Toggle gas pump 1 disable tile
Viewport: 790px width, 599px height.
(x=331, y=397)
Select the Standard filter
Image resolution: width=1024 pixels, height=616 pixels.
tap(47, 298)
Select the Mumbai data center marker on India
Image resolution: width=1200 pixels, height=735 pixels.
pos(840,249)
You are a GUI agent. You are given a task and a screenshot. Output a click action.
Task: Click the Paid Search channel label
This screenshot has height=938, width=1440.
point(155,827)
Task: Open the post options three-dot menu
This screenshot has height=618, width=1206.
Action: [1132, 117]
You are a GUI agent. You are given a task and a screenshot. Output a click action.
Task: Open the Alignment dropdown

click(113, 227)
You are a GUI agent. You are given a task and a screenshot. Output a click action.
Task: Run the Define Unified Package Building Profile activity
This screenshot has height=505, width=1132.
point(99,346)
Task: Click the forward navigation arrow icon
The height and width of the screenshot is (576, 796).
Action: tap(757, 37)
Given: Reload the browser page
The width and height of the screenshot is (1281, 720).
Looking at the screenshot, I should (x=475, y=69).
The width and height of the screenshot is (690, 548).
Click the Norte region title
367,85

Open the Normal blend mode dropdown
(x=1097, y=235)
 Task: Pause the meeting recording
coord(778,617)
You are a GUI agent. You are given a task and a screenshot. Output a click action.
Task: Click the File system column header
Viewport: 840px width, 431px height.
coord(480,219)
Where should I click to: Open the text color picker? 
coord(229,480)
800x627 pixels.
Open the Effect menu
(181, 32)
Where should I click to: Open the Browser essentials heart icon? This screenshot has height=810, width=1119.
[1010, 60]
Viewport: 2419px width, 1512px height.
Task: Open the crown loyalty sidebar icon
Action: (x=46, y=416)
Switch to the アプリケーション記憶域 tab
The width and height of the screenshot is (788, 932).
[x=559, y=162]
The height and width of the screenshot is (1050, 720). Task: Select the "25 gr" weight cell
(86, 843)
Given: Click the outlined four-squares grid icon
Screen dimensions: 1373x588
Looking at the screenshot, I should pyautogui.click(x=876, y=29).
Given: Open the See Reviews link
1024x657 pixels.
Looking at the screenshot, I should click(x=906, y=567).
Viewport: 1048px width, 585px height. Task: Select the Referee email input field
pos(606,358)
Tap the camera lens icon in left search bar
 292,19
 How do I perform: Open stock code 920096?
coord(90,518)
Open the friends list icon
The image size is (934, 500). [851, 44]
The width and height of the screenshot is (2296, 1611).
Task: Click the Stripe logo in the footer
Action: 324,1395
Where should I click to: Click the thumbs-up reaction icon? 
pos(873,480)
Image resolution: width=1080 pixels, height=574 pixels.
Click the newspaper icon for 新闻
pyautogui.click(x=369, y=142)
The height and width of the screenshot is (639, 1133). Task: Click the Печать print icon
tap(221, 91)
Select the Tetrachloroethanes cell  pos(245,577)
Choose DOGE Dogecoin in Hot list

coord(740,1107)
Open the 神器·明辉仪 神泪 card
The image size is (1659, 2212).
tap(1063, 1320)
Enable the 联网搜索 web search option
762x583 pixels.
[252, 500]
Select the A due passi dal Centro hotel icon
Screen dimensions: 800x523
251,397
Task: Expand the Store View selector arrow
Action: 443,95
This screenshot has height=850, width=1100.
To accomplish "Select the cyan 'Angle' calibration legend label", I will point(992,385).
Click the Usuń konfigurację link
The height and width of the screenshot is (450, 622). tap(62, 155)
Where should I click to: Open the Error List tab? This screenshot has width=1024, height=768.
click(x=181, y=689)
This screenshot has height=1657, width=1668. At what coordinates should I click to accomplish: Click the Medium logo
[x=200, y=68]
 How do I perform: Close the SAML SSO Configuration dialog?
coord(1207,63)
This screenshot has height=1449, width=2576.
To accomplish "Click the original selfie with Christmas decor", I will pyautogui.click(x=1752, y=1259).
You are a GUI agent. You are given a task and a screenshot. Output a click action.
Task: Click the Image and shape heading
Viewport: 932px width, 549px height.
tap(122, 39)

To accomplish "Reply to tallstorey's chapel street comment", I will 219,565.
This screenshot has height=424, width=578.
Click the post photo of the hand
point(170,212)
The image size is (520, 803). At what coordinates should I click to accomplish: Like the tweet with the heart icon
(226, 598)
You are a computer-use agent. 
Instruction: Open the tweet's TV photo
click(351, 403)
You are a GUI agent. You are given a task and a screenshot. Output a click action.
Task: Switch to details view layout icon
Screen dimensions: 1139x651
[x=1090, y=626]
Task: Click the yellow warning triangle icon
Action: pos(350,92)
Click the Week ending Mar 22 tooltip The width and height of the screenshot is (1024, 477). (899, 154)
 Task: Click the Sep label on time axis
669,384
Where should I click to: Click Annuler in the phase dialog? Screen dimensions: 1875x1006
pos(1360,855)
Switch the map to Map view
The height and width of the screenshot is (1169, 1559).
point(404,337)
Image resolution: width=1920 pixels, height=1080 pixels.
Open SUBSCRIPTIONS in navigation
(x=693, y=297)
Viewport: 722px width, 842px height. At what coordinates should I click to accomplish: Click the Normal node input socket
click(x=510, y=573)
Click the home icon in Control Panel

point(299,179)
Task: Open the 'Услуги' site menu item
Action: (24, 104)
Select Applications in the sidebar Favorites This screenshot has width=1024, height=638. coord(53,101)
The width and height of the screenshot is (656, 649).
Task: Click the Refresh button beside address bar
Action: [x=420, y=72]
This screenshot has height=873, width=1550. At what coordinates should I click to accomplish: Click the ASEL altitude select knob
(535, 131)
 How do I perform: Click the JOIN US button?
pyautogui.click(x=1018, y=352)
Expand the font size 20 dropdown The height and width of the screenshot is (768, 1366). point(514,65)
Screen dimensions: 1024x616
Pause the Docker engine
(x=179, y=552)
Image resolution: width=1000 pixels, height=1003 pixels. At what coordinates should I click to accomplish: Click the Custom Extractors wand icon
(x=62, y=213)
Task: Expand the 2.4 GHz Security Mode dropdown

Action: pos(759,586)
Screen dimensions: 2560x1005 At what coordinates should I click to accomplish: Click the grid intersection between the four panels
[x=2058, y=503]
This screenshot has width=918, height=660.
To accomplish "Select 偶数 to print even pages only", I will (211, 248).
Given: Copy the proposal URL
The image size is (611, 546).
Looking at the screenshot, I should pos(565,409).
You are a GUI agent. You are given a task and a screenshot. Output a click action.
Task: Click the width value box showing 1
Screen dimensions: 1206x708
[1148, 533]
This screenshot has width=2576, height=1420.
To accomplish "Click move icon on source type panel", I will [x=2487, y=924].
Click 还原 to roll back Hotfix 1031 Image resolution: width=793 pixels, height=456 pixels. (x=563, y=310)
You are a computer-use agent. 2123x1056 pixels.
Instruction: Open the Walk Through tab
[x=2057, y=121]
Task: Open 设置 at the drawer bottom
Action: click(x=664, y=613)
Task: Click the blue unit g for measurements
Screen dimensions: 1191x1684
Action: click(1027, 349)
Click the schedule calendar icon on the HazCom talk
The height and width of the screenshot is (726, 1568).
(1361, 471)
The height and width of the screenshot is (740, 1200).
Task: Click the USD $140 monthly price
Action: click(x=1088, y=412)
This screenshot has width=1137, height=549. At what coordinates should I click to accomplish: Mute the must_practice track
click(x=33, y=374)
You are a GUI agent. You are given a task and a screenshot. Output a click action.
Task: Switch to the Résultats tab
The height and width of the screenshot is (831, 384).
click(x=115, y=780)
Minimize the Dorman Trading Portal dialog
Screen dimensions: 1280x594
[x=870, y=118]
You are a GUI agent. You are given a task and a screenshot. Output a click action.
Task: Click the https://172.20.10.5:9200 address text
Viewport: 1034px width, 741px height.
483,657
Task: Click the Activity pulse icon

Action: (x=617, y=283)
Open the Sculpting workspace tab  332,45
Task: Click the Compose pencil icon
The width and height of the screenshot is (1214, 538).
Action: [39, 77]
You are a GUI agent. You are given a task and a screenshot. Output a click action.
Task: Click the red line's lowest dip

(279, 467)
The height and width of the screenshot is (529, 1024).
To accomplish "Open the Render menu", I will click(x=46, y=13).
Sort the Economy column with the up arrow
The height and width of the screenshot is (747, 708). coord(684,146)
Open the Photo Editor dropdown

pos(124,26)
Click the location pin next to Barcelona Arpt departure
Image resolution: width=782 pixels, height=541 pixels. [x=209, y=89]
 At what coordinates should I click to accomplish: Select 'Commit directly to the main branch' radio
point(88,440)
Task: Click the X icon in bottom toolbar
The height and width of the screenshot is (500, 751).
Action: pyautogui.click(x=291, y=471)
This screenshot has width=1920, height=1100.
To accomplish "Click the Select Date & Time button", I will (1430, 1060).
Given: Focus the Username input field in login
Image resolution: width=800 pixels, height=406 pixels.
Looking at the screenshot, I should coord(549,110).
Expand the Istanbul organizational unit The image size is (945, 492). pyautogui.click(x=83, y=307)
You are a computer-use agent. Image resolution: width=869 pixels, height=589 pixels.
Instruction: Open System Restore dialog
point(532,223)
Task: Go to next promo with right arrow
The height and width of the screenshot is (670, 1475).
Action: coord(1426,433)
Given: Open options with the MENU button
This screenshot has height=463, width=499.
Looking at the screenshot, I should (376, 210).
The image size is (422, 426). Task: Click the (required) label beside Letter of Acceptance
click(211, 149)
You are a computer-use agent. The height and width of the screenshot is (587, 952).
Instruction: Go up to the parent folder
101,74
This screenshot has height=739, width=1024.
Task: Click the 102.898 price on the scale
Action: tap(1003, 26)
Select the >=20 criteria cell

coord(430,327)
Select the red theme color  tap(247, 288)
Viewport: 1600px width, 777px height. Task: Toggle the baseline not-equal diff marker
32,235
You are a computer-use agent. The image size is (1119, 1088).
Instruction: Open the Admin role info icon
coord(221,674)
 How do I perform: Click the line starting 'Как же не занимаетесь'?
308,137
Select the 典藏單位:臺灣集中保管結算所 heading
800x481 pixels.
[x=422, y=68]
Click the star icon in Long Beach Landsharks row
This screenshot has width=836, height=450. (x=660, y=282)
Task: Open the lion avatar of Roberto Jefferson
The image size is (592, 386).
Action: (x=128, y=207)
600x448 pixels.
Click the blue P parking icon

^^^^^^^^^^^^^^^^

WHAT TO WORK ON ▸ Pull each line containing "will" from the records.

WRITTEN SOLUTION ▸
To accomplish "Select the cyan 'Angle' calibration legend label", I will point(992,385).
To accomplish "Click the original selfie with Christmas decor", I will pyautogui.click(x=1752, y=1259).
To accomplish "Reply to tallstorey's chapel street comment", I will 219,565.
To accomplish "Select 偶数 to print even pages only", I will (211, 248).
To accomplish "Click move icon on source type panel", I will [x=2487, y=924].
To accomplish "Open the Render menu", I will click(x=46, y=13).
To accomplish "Click the Select Date & Time button", I will (1430, 1060).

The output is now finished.